Le président du tribunal a désigné M. Probert, premier conseiller, en application de l’article L. 511-2 du code de justice administrative.

Les parties ont été régulièrement convoquées à l’audience publique du 6 février 2023 à 11 heures.

Ont été entendus au cours au cours de l’audience publique, tenue en présence de Mme El Moctar, greffière d’audience :

— le rapport de M. Probert, juge des référés ;

— et les observations de Me Siran, représentant M. B ;

— l’OFII n’étant ni présent, ni représenté.

La clôture de l’instruction a été prononcée à l’issue de l’audience publique.

Considérant ce qui suit :

1. M. B, ressortissant éthiopien né le 8 avril 1997 à Baher Dar (Ethiopie), est entré en France en juillet 2021. Selon ses déclarations, il a fait une première demande d’asile en août 2021 qui a été enregistrée selon la procédure dite « Dublin ». En juillet 2022, sa demande a été placée sous la procédure normale. Par une décision du 21 novembre 2022, l’Office français de l’immigration et de l’intégration (OFII) a mis fin aux conditions matérielles d’accueil dont bénéficiait M. B. Par la présente requête, ce dernier demande au juge des référés, statuant sur le fondement de l’article L. 521-1 du code de justice administrative, de suspendre l’exécution de cette décision.
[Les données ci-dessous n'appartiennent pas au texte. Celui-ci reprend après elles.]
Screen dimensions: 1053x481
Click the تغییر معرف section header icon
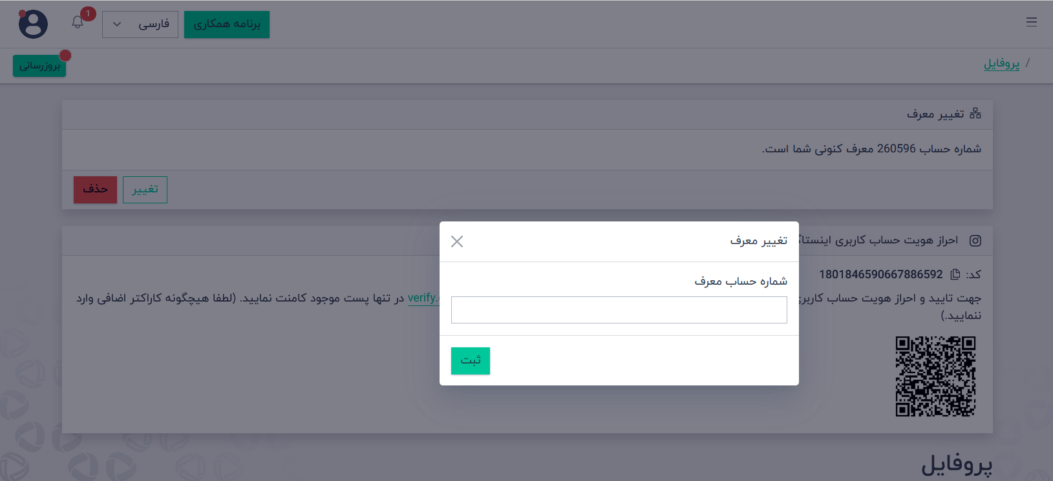click(976, 113)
Sur la demande d’admission provisoire au bénéfice de l’aide juridictionnelle :

2. Aux termes des dispositions de l’article 20 de la loi du 10 juillet 1991 : « Dans les cas d’urgence (), l’admission provisoire à l’aide juridictionnelle peut être prononcée soit par le président du bureau ou de la section compétente du bureau d’aide juridictionnelle, soit par la juridiction compétente ou son président ».
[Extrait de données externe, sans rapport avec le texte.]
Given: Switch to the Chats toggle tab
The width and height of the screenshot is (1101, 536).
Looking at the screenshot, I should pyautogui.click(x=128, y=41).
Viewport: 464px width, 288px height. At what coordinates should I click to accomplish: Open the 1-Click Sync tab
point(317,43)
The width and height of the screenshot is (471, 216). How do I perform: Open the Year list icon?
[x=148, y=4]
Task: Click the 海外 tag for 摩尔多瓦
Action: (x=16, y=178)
3. Eu égard aux circonstances de l’espèce et aux délais dans lesquels le juge des référés doit se prononcer, il y a lieu d’admettre M. B au bénéfice de l’aide juridictionnelle à titre provisoire.
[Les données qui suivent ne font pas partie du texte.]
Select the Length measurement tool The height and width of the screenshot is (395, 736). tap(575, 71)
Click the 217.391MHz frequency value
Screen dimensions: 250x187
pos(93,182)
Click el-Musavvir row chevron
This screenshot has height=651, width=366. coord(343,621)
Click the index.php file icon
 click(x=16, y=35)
Sur les conclusions aux fins de suspension :

4. Aux termes de l’article L. 521-1 du code de justice administrative : « Quand une décision administrative, même de rejet, fait l’objet d’une requête en annulation ou en réformation, le juge des référés, saisi d’une demande en ce sens, peut ordonner la suspension de l’exécution de cette décision, ou de certains de ses effets, lorsque l’urgence le justifie et qu’il est fait état d’un moyen propre à créer, en l’état de l’instruction, un doute sérieux quant à la légalité de la décision. () ».

En ce qui concerne l’urgence :

5. Il résulte des dispositions précitées que la condition d’urgence à laquelle est subordonné le prononcé d’une mesure de suspension doit être regardée comme remplie lorsque la décision contestée préjudicie de manière suffisamment grave et immédiate à un intérêt public, à la situation du requérant ou aux intérêts qu’il entend défendre. Il appartient au juge des référés, saisi d’une demande tendant à la suspension d’une telle décision, d’apprécier concrètement, compte-tenu des justifications fournies par le requérant, si les effets de celle-ci sur la situation de ce dernier sont de nature à caractériser une urgence justifiant que, sans attendre le jugement de la requête au fond, l’exécution de la décision soit suspendue. L’urgence doit être appréciée objectivement compte tenu de l’ensemble des circonstances de l’affaire.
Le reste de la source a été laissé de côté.